** What you are asked to do **
Produce word for word the lines of the data below running from the one that has "Territori (749, 1293)" to the one that has "Informació oficial (146, 763)", inclusive, and no others.

** Information given **
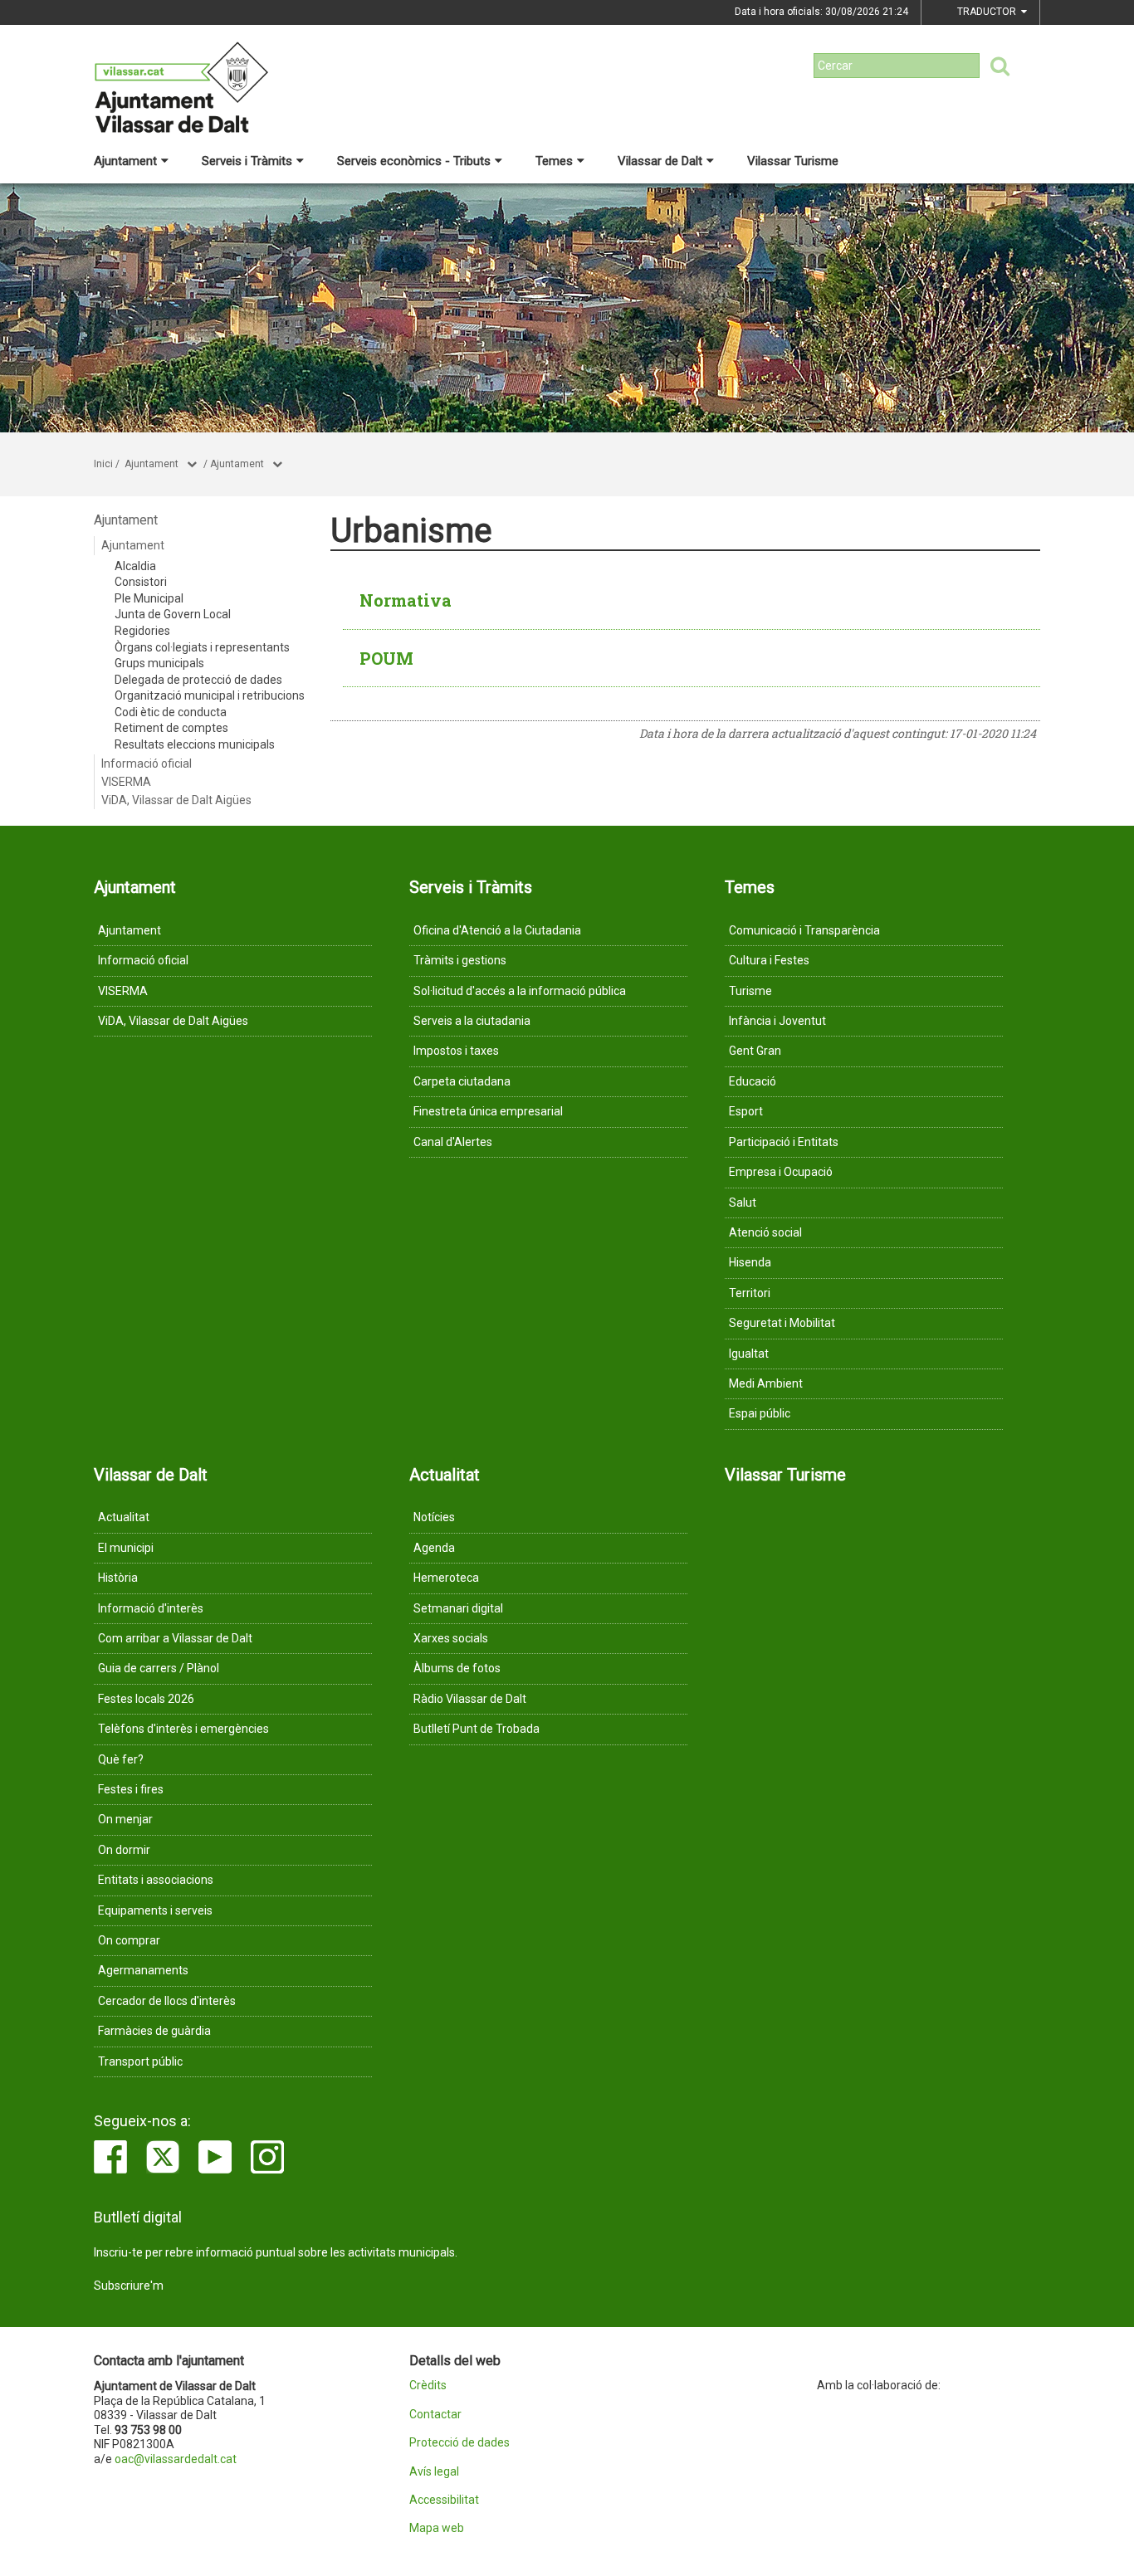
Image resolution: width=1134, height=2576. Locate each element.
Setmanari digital (458, 1608)
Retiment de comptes (171, 727)
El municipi (126, 1547)
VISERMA (126, 781)
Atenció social (765, 1232)
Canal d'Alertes (452, 1142)
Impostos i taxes (456, 1050)
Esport (746, 1111)
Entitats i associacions (155, 1879)
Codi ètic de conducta (171, 712)
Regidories (142, 630)
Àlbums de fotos (457, 1668)
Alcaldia (135, 566)
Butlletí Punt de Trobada (476, 1728)
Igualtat (749, 1353)
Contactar (435, 2414)
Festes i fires (131, 1789)
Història (118, 1577)
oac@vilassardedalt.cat (176, 2459)
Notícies (434, 1517)
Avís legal (434, 2472)
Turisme (750, 991)
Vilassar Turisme (792, 161)
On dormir (124, 1849)
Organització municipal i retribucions (210, 695)
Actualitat (123, 1517)
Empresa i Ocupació (781, 1171)
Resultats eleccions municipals (195, 744)
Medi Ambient (766, 1383)
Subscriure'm (129, 2285)
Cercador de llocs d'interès (167, 2001)
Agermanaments (143, 1970)
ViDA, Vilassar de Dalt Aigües (176, 800)
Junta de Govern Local (173, 614)
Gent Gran (755, 1050)
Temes (554, 161)
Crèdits (428, 2385)
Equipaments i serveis (155, 1910)
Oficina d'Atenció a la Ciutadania (497, 930)
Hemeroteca (446, 1577)
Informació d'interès (150, 1608)
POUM (386, 658)
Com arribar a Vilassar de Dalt (175, 1638)
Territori (749, 1293)
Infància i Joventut (777, 1020)
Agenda (434, 1547)
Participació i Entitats (783, 1142)
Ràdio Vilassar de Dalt (469, 1698)
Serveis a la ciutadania (471, 1020)
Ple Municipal (149, 598)
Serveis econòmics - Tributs (414, 161)
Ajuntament (125, 161)
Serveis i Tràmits (247, 161)
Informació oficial (146, 763)
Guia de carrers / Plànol (158, 1668)
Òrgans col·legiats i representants (202, 647)
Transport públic (140, 2061)
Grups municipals (159, 663)
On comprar (129, 1940)
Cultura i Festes (769, 960)
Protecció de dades (459, 2443)
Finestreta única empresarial (488, 1111)
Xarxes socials (450, 1638)
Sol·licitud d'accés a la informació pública (519, 991)
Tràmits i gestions (459, 960)
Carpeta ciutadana (462, 1081)
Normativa (405, 600)
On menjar (125, 1819)
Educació (752, 1081)
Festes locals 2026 (146, 1698)
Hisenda (750, 1262)
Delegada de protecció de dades (198, 679)
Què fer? (121, 1759)
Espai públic (759, 1413)
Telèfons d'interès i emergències (183, 1728)
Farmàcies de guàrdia (154, 2030)
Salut (742, 1202)
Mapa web (436, 2528)
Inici (103, 464)
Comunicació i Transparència (804, 930)
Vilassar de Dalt (660, 161)
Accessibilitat (444, 2500)
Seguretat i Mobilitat (782, 1322)
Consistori (141, 581)
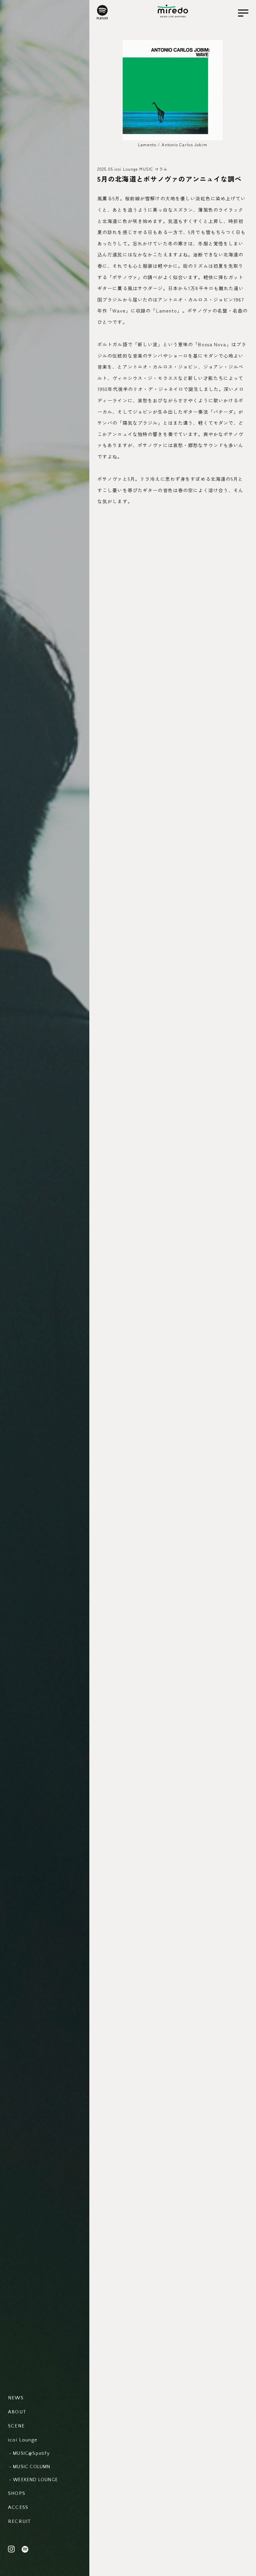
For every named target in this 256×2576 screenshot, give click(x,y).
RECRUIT (19, 2521)
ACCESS (18, 2507)
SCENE (16, 2426)
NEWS (15, 2398)
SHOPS (16, 2493)
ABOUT (17, 2412)
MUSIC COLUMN (31, 2466)
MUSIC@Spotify (31, 2453)
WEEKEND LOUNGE (35, 2480)
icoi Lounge (22, 2440)
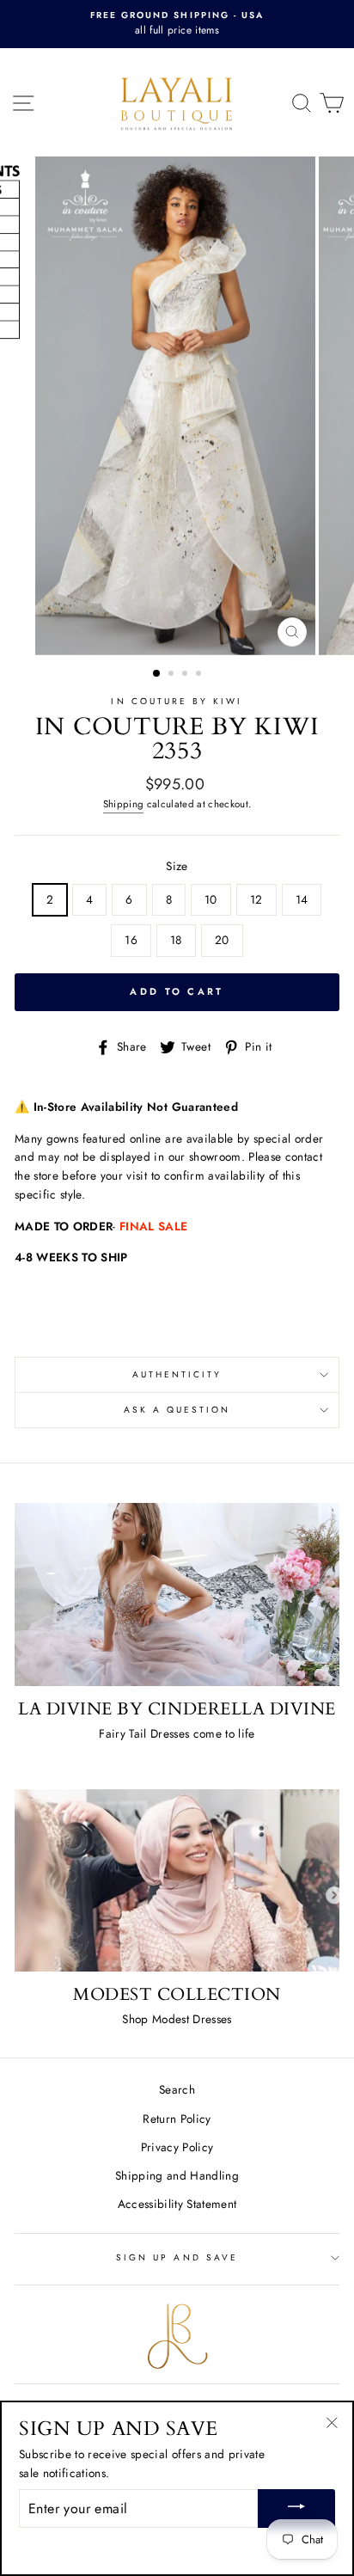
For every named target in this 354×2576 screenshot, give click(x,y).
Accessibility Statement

** Answer box **
Territori (749, 1293)
Infància i Joventut (777, 1020)
Agenda (434, 1547)
Participació i Entitats (783, 1142)
Ràdio Vilassar de Dalt (469, 1698)
Serveis a la ciutadania (471, 1020)
Ple Municipal (149, 598)
Serveis econòmics - Tributs (414, 161)
Ajuntament (125, 161)
Serveis i Tràmits (247, 161)
Informació oficial (146, 763)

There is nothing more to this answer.